## EXERCISE DIRECTIONS
Return every line of the material that contains the word "Task".

## RECORDS FOR PROCESSING
START
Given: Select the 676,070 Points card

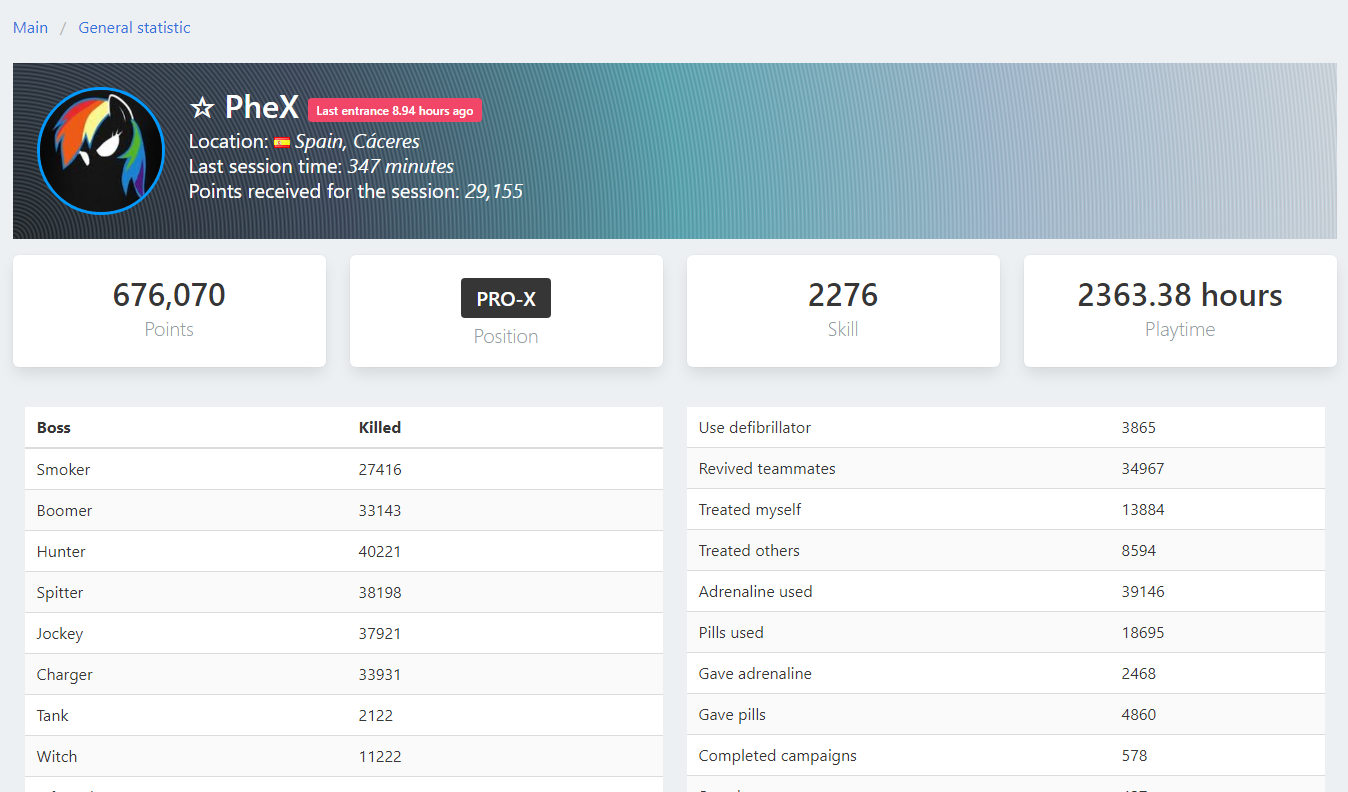Looking at the screenshot, I should (169, 311).
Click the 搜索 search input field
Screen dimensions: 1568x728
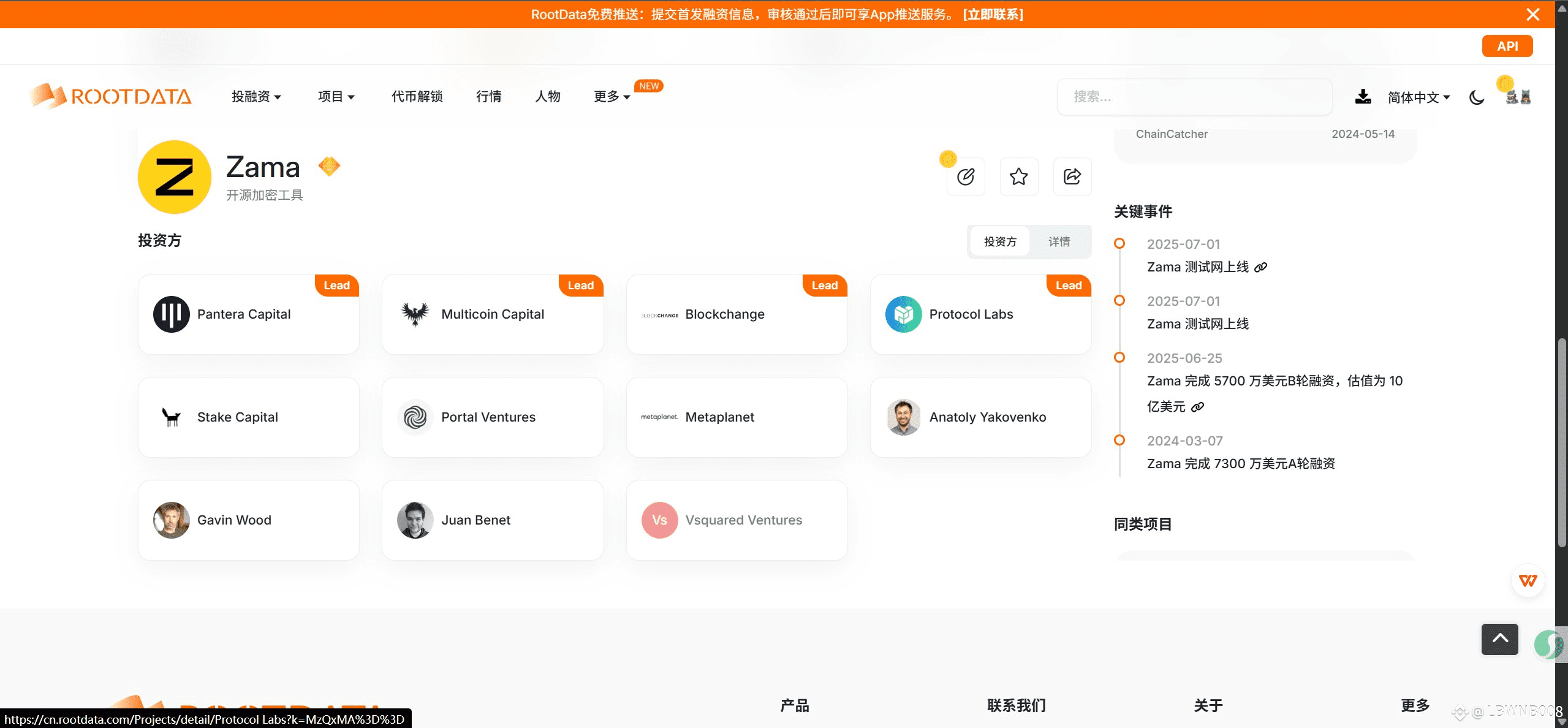click(x=1194, y=97)
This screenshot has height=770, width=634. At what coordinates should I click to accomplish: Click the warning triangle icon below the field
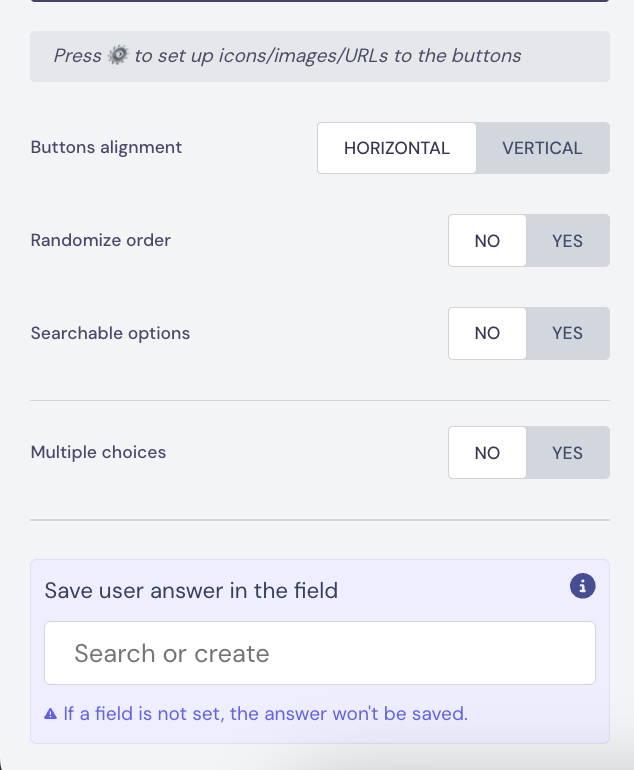51,714
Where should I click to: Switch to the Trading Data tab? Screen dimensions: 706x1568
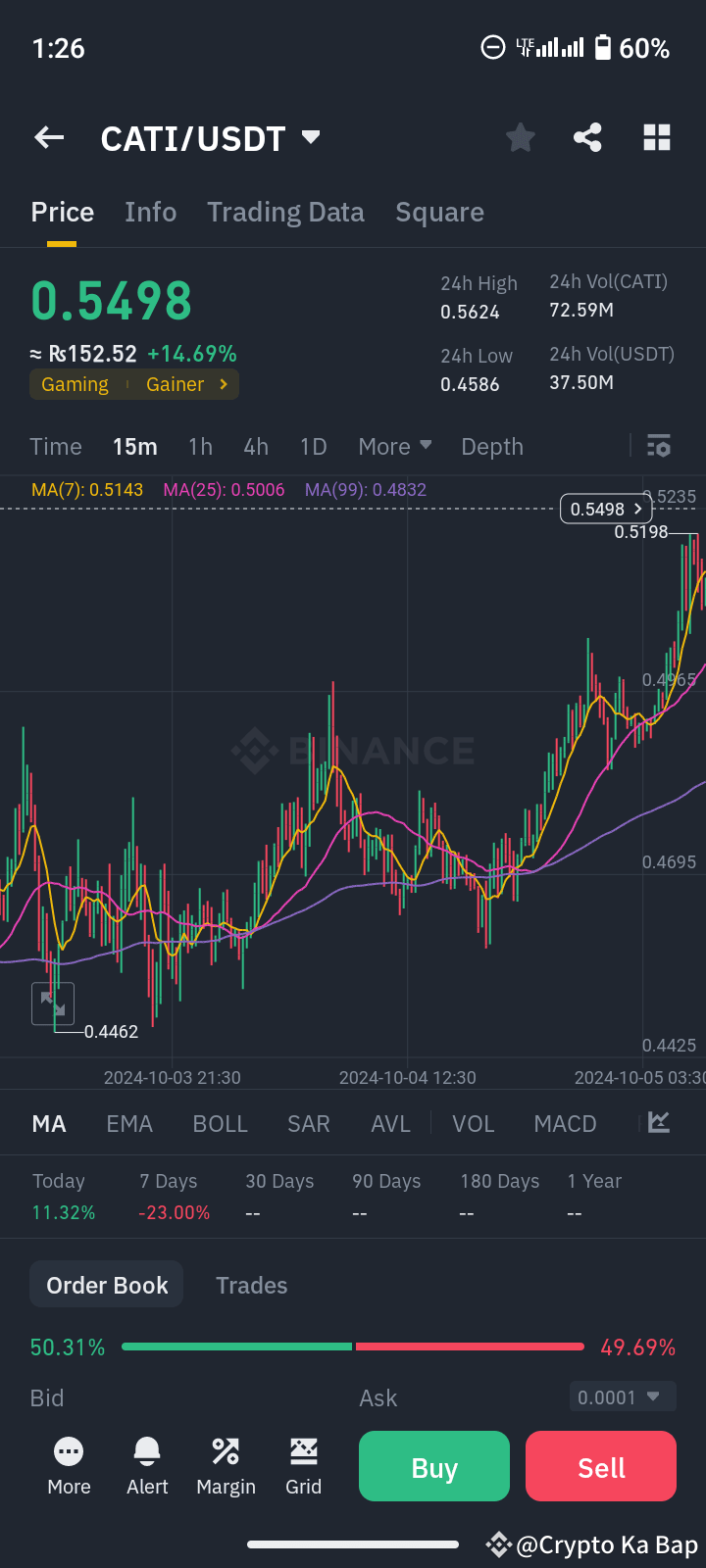click(x=285, y=212)
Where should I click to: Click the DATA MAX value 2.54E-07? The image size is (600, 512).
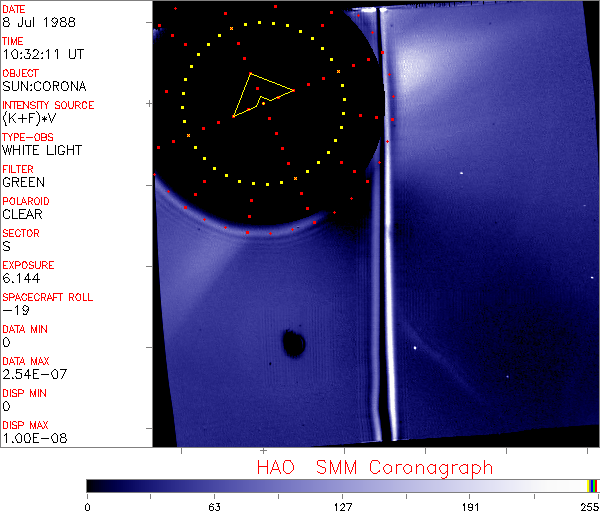point(33,375)
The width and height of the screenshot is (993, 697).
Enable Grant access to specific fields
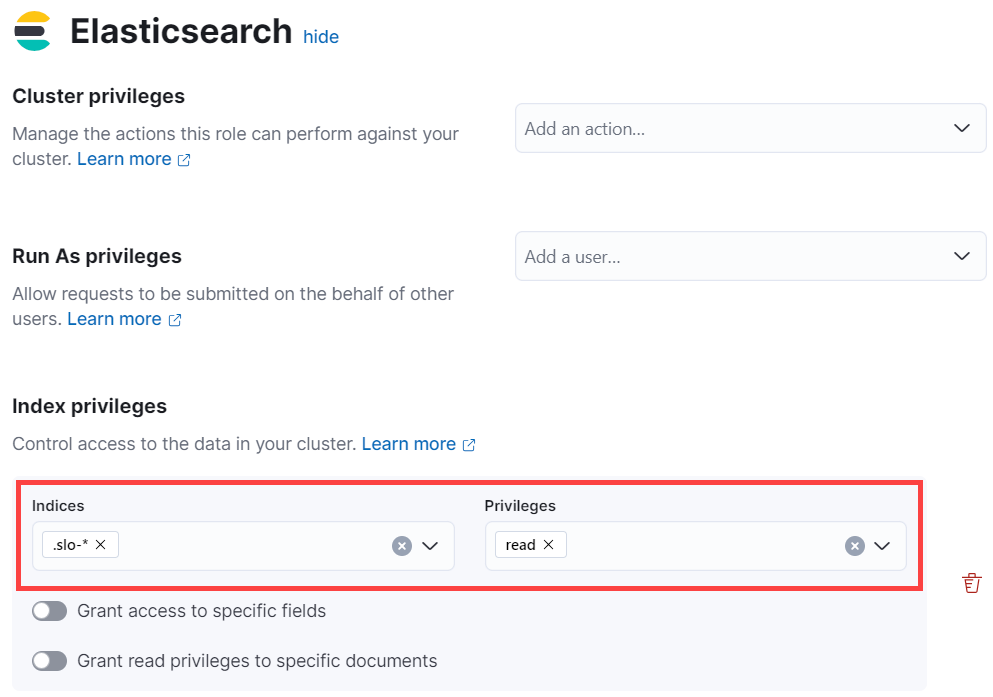pyautogui.click(x=49, y=611)
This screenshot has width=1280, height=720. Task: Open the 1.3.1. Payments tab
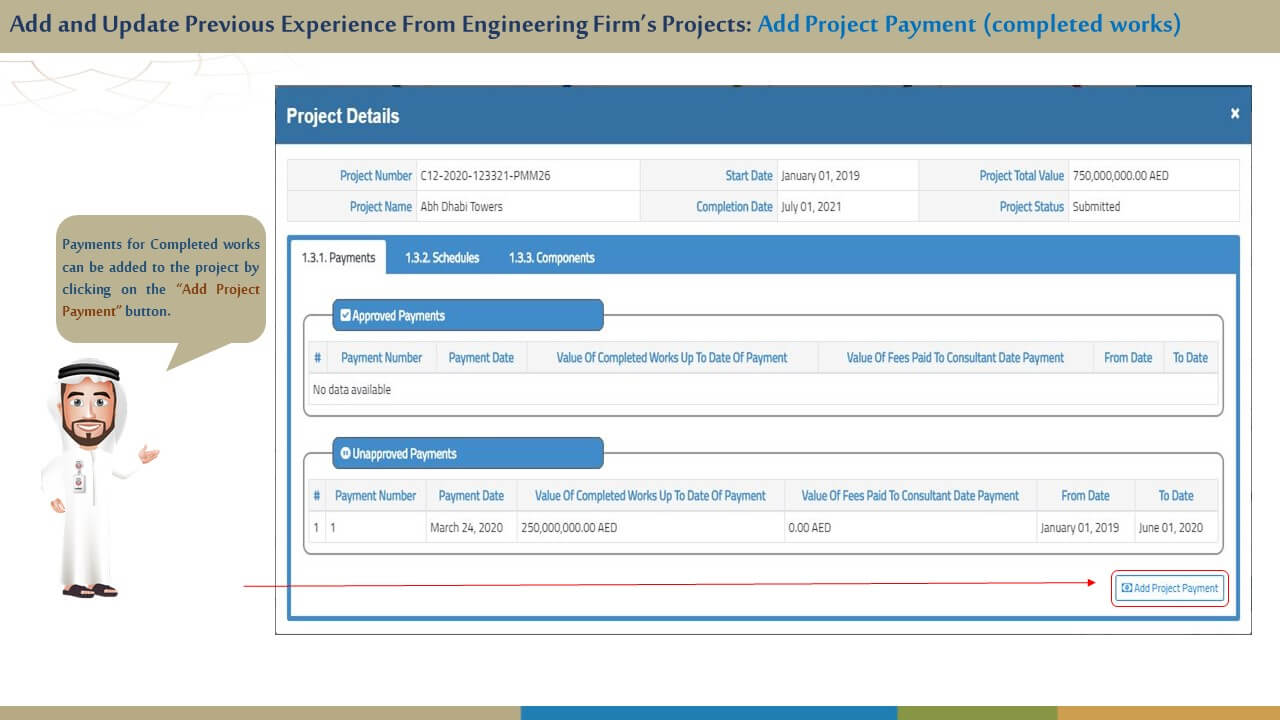338,258
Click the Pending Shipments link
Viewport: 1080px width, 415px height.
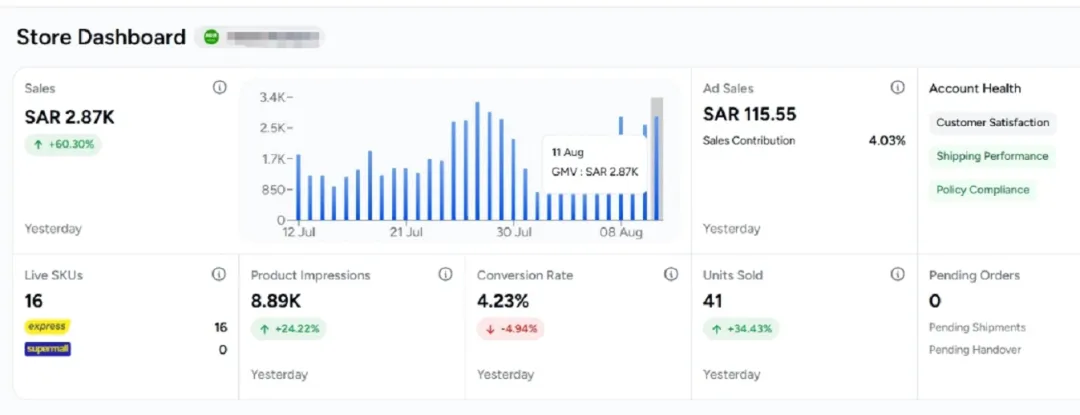(977, 327)
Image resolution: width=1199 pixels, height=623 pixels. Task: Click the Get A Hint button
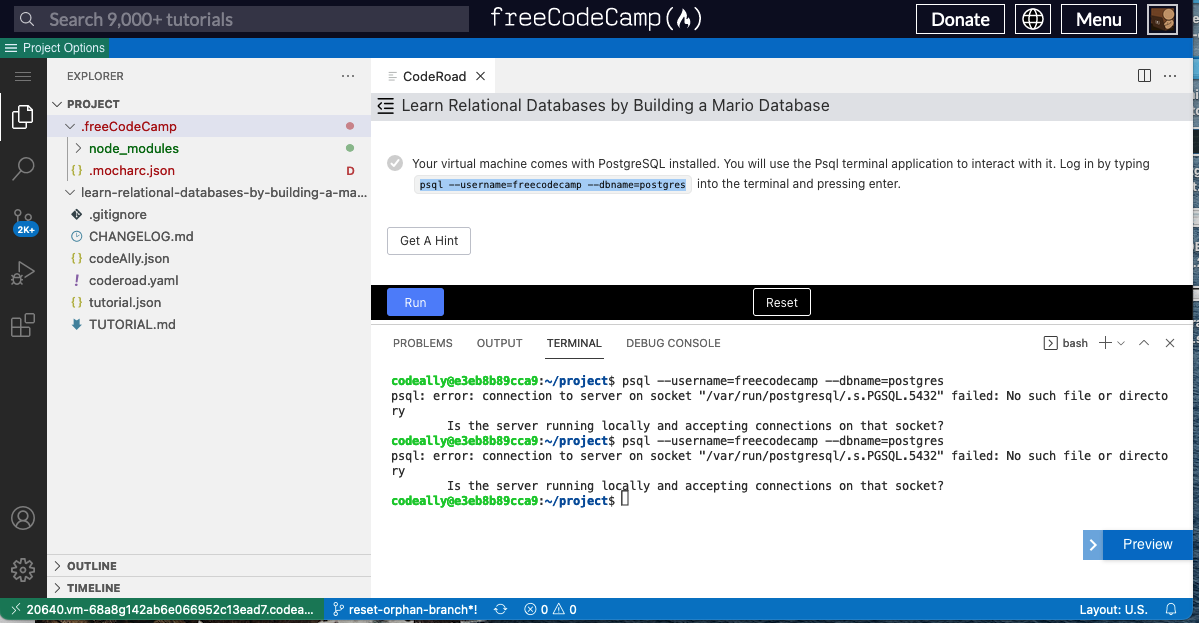(429, 241)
END
## COMPLETE ANSWER
This screenshot has width=1280, height=720. Task: Open the 1.3.1. Payments tab
Image resolution: width=1199 pixels, height=623 pixels. Task: Click the Get A Hint button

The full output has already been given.